Originally Published: Today.com
Randee Dawn, Columnist
Until this week, the Sonoma Stompers, a professional independent baseball team based in northern California, was an all-male affair. But that changed when the team hit a historic home run by signing two women to its ranks.
Congratulations to 17-year-old outfielder and pitcher Kelsie Whitmore and 25-year-old pitcher and infielder Stacy Piagno, who will now be in the team's starting lineup (Whitmore in left field, Piagno pitching)!
And they're here to stay.
"This isn't a one-day event," Sonoma general manager Theo Fightmaster (we love his name!) told MLB.com. "That's been done a dozen times. Let's give women a chance to be part of a team, let's give women a chance to play against men."

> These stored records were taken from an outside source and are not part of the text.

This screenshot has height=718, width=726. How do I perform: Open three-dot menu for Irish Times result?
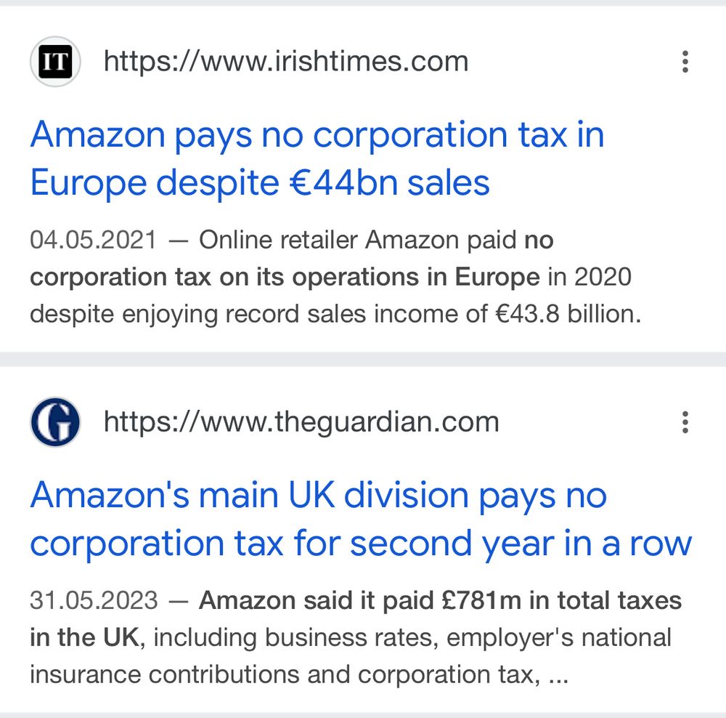coord(685,62)
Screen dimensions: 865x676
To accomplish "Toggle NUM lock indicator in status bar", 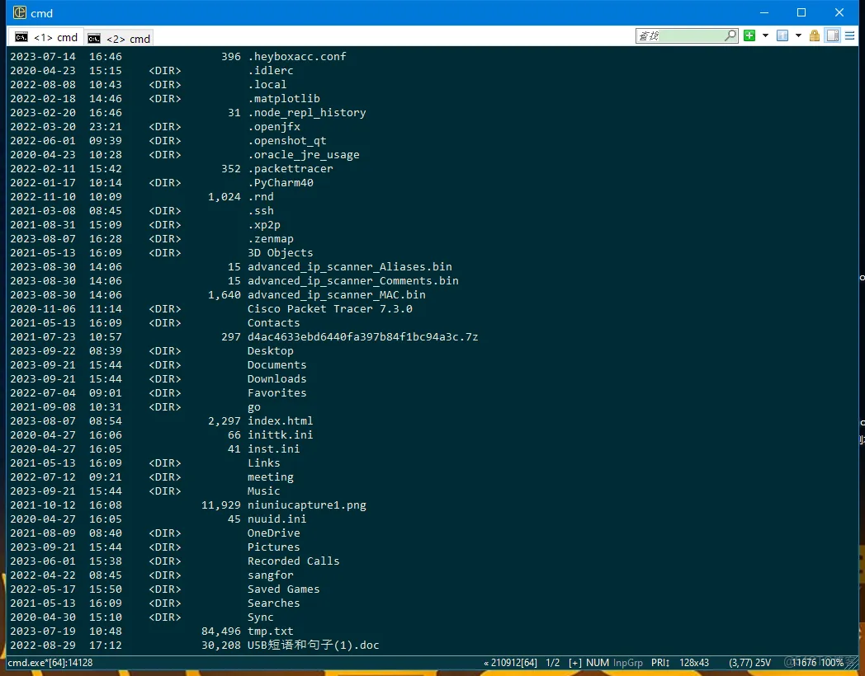I will pos(598,663).
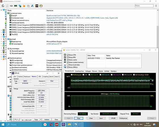Uncheck the Stress FPU checkbox

pyautogui.click(x=68, y=57)
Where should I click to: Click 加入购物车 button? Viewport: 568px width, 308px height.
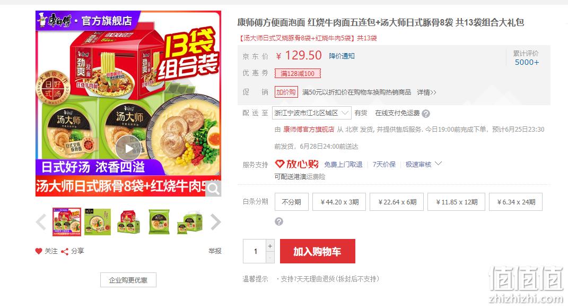tap(317, 251)
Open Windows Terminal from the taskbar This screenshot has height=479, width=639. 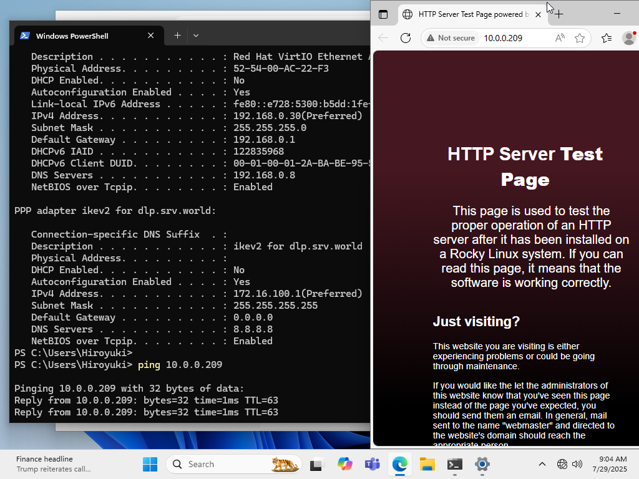[454, 464]
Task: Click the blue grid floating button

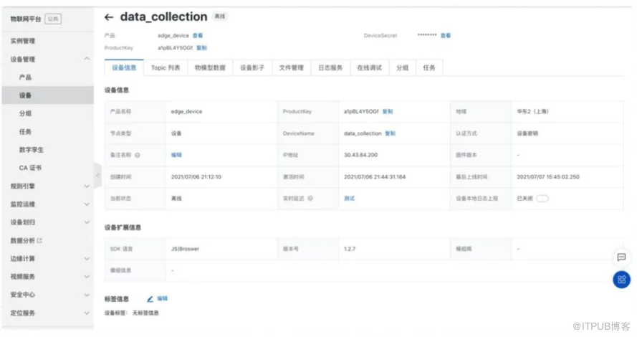Action: point(621,280)
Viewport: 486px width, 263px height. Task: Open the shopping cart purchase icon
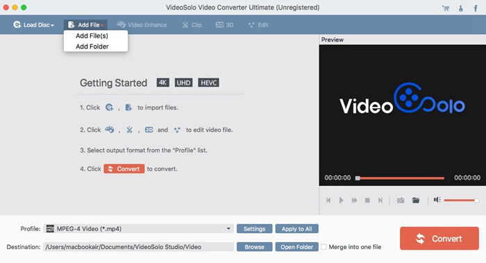pos(446,8)
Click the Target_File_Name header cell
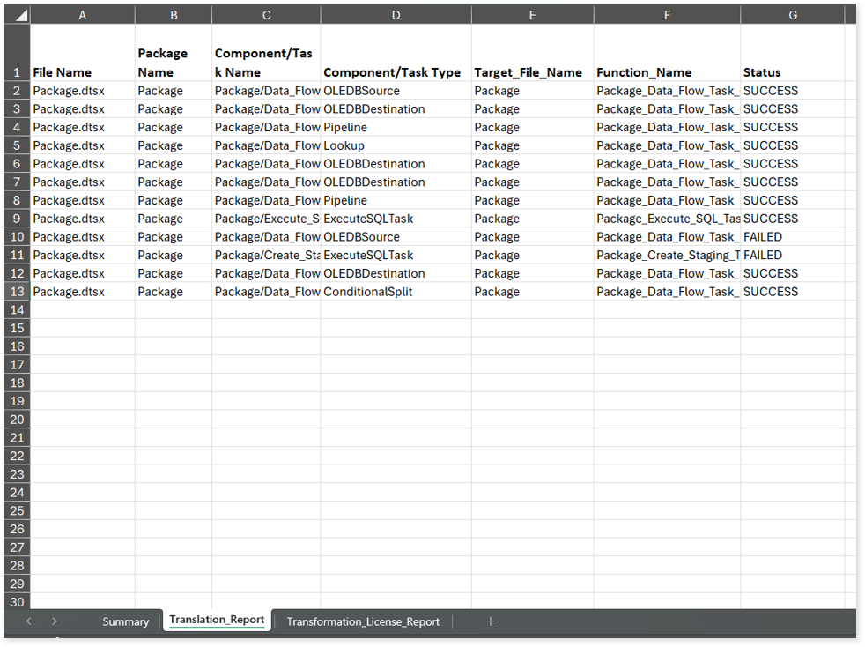Image resolution: width=865 pixels, height=647 pixels. (532, 72)
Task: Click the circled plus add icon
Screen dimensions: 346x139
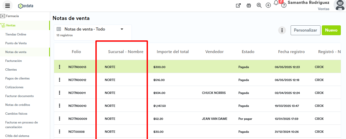Action: point(268,5)
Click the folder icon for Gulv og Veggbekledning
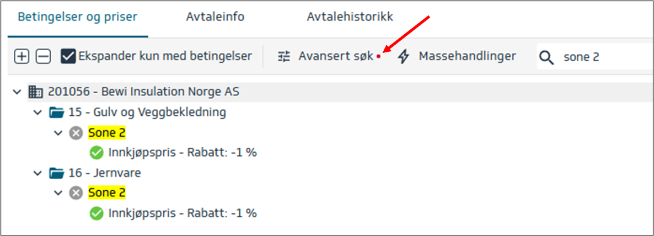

If there's no crying in baseball, there's been no coed teams with multiple women in professional baseball in over 60 years. Three women did play in the 1950s Negro Leagues, and more recently two female pitchers (Ila Borders and Eri Yoshida) played pro ball in the U.S. at different times.
But Sonoma, which is part of the Pacific Association of Professional Baseball Clubs, is changing the game by expecting to play both women at the same time.
Filmmaker Francis Ford Coppola, whose winery Virginia Dare is a partner with the team, had pitched the concept to Fightmaster, who went on a three-year search to find the right players.
"My family would play coed baseball games and inevitably the star player would always be an aunt who could run and hit, and that made the games so much more fun," Coppola (director of such movies as "The Godfather") said in a statement. "When watching Major League Baseball, I always wondered why there couldn't be a coed team."
"When Francis tells you to try, you try," said Fightmaster to MLB.com. (Hey, at least he wasn't making an offer the team couldn't refuse.)
The team's newest players are expected to take the field on Friday, thus cementing the historic moment when they no longer need a league of their own.